When psilocybin goes into the body, it travels through the blood to the brain, where it binds to serotonin receptors. Psilocybin turns on the receptors, which makes the visual cortex more sensitive to visual signals. However, hallucinations usually don’t start until 15 to 60 minutes after use. This is what happens when the liver dissolves psilocybin into psilocin.
Because psilocybin induces the amygdala to “short circuit,” the brain is also less able to deal with negative stimuli when on magic mushrooms. Scientists also think that psilocybin causes the anterior cingulate cortex and fronto-insular cortex to work less well together. They think this is what leads to a feeling of “ego dissolution.”
Most of the time, a trip on mushrooms lasts between four and six hours. On the other hand, an LSD trip can last anywhere from six to twenty hours. In January, scientists found out that the reason LSD trips are so long is due to the LSD molecule making the serotonin receptor slightly bend over it like a lid. When the molecule “pops off” the receptors and breaks down in the body, the acid trip is over.
Psilocybin and LSD: Are They Future Antidepressants?
More and more scientific research shows that both substances could be used to treat addiction, OCD, anxiety, and PTSD. So far, this research has found out more about how the substances make people feel better and less about why that is.
In a small study done in 2014, scientists found that the effect of magic mushrooms on serotonin receptors may be what makes people feel more emotional and a little less like themselves. This may be why the substance appears to help with anxiety. They say that a brain on mushrooms is similar to a brain that is dreaming.
On the other hand, a brain on LSD is more like those of a child since the different parts of the brain become very connected to each other. But no one knows for sure why taking LSD can make the signs of severe anxiety go away.
Researchers said that both LSD and psilocybin cause an elevated state of consciousness. This is the result of an experiment that gives us a peek at the brain on these drugs that have never been seen before. The more scientists look at a high brain, the better they will be able to use the power of these drugs to help us in the future.
Astral Agency is Your Reliable Source of Quality Shrooms, DMT, and Other Psychedelics
Astral Agency is an online mail-order dispensary that provides Canadians with quality shrooms, DMT, and other psychedelics. We use a third-party testing facility and the results are posted in the photo gallery of each of our products. We use a special machine called an FTIR spectrometer to test your sample, as well as immunoassay test strips that check for potent substances like fentanyl or benzodiazepines. Some branded products do their testing and come sealed, so we don’t test those.

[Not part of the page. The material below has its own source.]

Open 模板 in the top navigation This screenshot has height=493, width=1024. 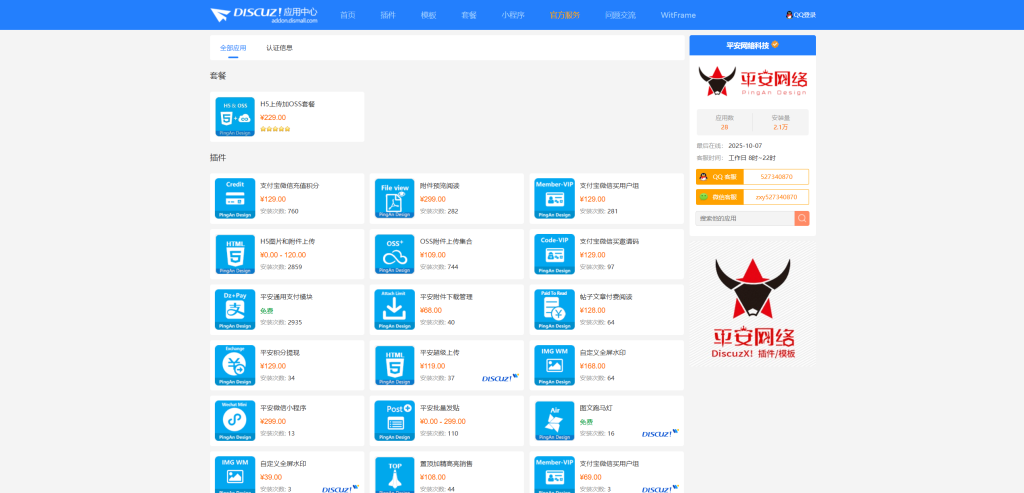428,15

LSD and other comparable chemicals are unfortunately frequently used in social contexts including clubs, raves, and music festivals. They frequently disregard their necessities, which raises the possibility of dehydration, unconsciousness, and other negative effects. The same holds for anyone consuming mushrooms.
Because of this mental quality, “set” and “setting,” which have always been important, are even more important to an LSD experience.
Put simply, whether an LSD trip leads to breakthroughs or breakdowns depends a lot on how the user is feeling right before they take it and where they are when they take it. The same goes for trips with mushrooms. But when people take LSD, they tend to have more extreme experiences at both ends of the spectrum.
Even though you can get used to either drug over time, it usually takes much less LSD than psilocybin to make you feel psychedelic. This makes it easier to take more LSD than your body can handle. This, along with the fact that LSD’s effects last longer, might explain why people tend to talk more about “bad” LSD trips.